Edge-Veda is an on-device AI SDK for Flutter, designed as a managed on-device AI runtime with zero cloud dependency.
Project Positioning#
Addresses privacy concerns, network latency, and high backend costs in mobile AI development. Brings complete AI runtime to edge devices, providing end-to-end capabilities from multimodal inference to speech processing and vector retrieval.
Core Capabilities#
Inference#
- Text Generation: Streaming/blocking token generation, multi-turn dialog, 42–43 tok/s
- Vision Inference: VLM model processing camera frames with persistent model loading
- Image Generation: stable-diffusion.cpp + Metal GPU, 512×512 in ~14s
Speech Processing#
- STT: whisper.cpp + Metal GPU acceleration, ~670ms/3s chunk
- TTS: iOS AVSpeechSynthesizer wrapper, zero additional binary size
Advanced Features#
- Function Calling: ToolDefinition + ToolRegistry, multi-turn tool chains, JSON recovery
- RAG Pipeline: Built-in pure Dart HNSW VectorIndex + RagPipeline
Runtime Governance#
- Compute Budget Contract: Declare p95 latency, battery drain, thermal state, memory limits
- QoS Levels: Full / Reduced / Minimal / Paused adaptive degradation
- Model Advisor: DeviceProfile hardware detection, ModelAdvisor 4D scoring
Installation#
# pubspec.yaml
dependencies:
edge_veda: ^2.4.1
iOS minimum version 13.0, XCFramework (~31 MB) auto-downloaded during pod install.
Quick Start#
final edgeVeda = EdgeVeda();
await edgeVeda.init(EdgeVedaConfig(modelPath: modelPath));
// Streaming generation
await for (final chunk in edgeVeda.generateStream('Explain quantum computing')) {
stdout.write(chunk.token);
}
Architecture#
Flutter App (Dart)
└── ChatSession / RagPipeline / VectorIndex
└── EdgeVeda (generate, embed, describeImage)
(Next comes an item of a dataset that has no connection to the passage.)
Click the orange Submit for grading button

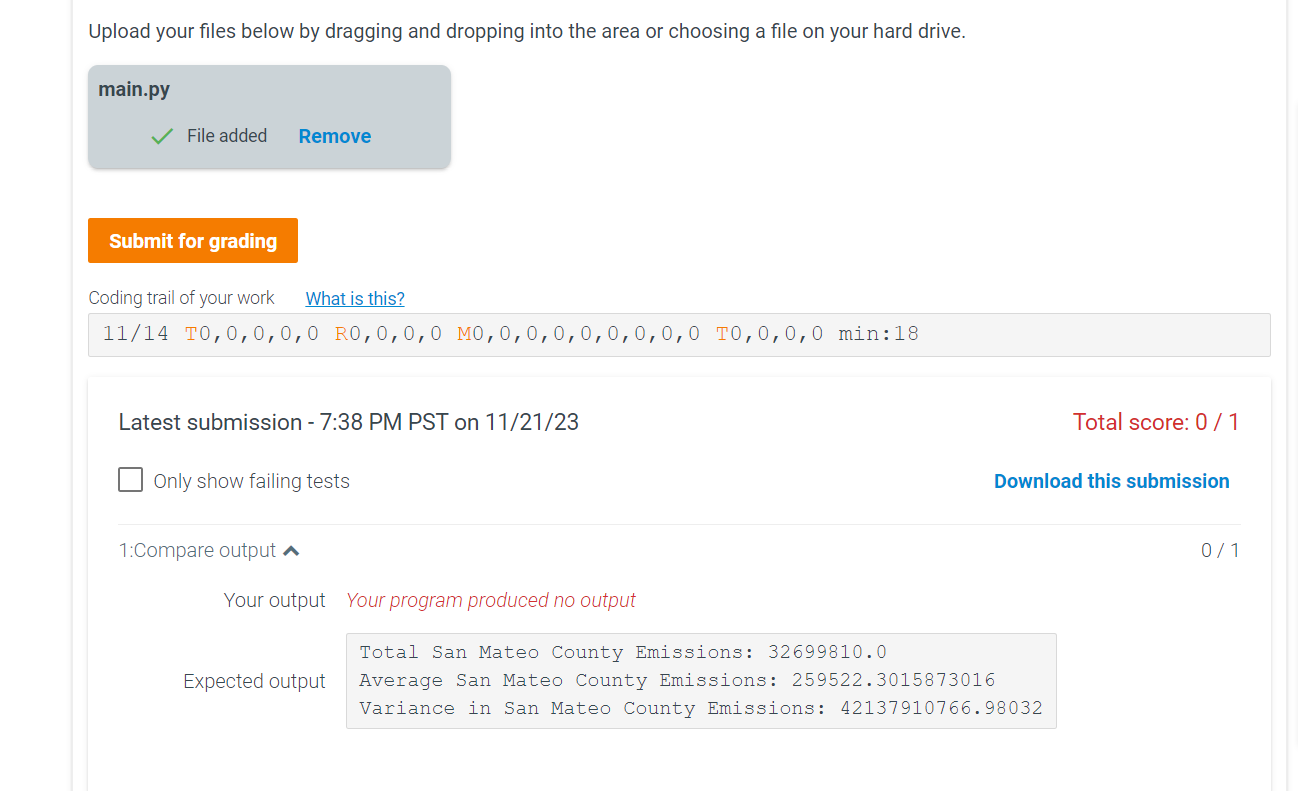192,240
└── Workers (StreamingWorker, VisionWorker, WhisperWorker)
└── Scheduler + EdgeVedaBudget + TelemetryService
└── FFI Bindings (43 C functions)
└── XCFramework (llama.cpp, whisper.cpp, stable-diffusion.cpp)
Key design: All inference runs in background isolates, native pointers don't cross boundaries, models persist in memory after loading.
Platform Support#
- iOS: Metal GPU full support, minimum iOS 13.0
- macOS: Complete support
- Android: Skeleton implemented, Vulkan GPU support planned
Code Scale#
~22,700 LOC / 40 C API functions / 32 Dart SDK files
Primary languages: Dart (67.2%), C++ (8.7%), Shell (5.4%), Python (5.3%)